Once you’ve identified all leases, you’ll need to start modeling out how those leases will impact your balance sheet and other financial reporting. This means putting together an assessment of the capitalized amount of each lease, and how that will affect your P&L as those items amortize. By setting the right expectations early, you can avoid surprises and compliance issues.
What Exactly Is A Lease?
Most of us are very familiar with the concept of leasing, but not many people can provide a concise definition of the financial treatment or legalities of a lease. Simply stated, a lease is a contract that conveys the right to control the use of an identified asset for a set period of time in exchange for consideration.
This definition is relatively straightforward when it comes to leasing real estate, vehicles, equipment and other assets that are routinely leased. However, from an accounting perspective, anything that meets the criteria of a lease will need be reported as a lease going forward.
Many contracts that are not explicit leases include embedded lease components. For example, a company that buys services from a telematics provider may be paying a monthly fee that includes vehicle monitoring and the equipment that is mounted to their trucks. The equipment portion of their contract is effectively a lease. Under the new rules, the lease and non-lease components of the telematics contract will need to be identified and reported.
Capital Leases vs Operating Leases
There are two basic ways a business can lease assets: capital leases (often called finance leases) and operating leases.
A capital lease effectively acts as debt to own an underlying asset after a specified length of time. This is a bit like the concept of a car loan: you are making payments for a set period of time, and after a series of payments you own the car outright when the loan is repaid.
The term of a capital lease is typically 75% or more of an asset’s useful life, and the present value of the lease payments equals or exceeds 90% of the total original cost of the equipment.
For most capital leases, the lessee is fully responsible for equipment maintenance and repair and takes on all the risks of ownership.
An operating lease, on the other hand, does not convey the underlying asset at the end of the lease term. The lessee is paying only for the right to use an asset for a set period.
In the consumer world, this would be like leasing a car from a dealership. You make monthly payments to use the car, but you don’t have any equity in the vehicle at the end of the lease term and must return it to the dealer.
To continue with the auto lease comparison, maintenance and repair are also handled by the lessor during the term of an operating lease. The lessee uses the asset without the risks of ownership.
With both capital and operating leases, the lessee must recognize a right-of-use asset and a liability for the lease payments on the balance sheet. For each lease payment, the lease liability decreases.
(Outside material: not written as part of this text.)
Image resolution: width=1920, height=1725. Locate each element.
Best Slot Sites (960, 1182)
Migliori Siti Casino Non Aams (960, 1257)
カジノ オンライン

However, the expenses recognized are different depending on whether the lease is an operating or capital lease. With a capital lease, the lessee will separately recognize interest expense and amortization expense each period. The sum of these two items will be higher in the beginning years of the lease and lower in the later years of the lease.
For operating leases, the lessee simply recognizes a “lease expense” for the amount of the lease payment each period. The lease expense is exactly the same each period, and it factors both interest accrued on the lease liability and amortization.
The Bottom Line
It is no longer possible to keep leasing liabilities off of a balance sheet. For equipment-intensive businesses like material handling, this accounting change will have far reaching effects, and businesses should be prepared for these changes in 2019.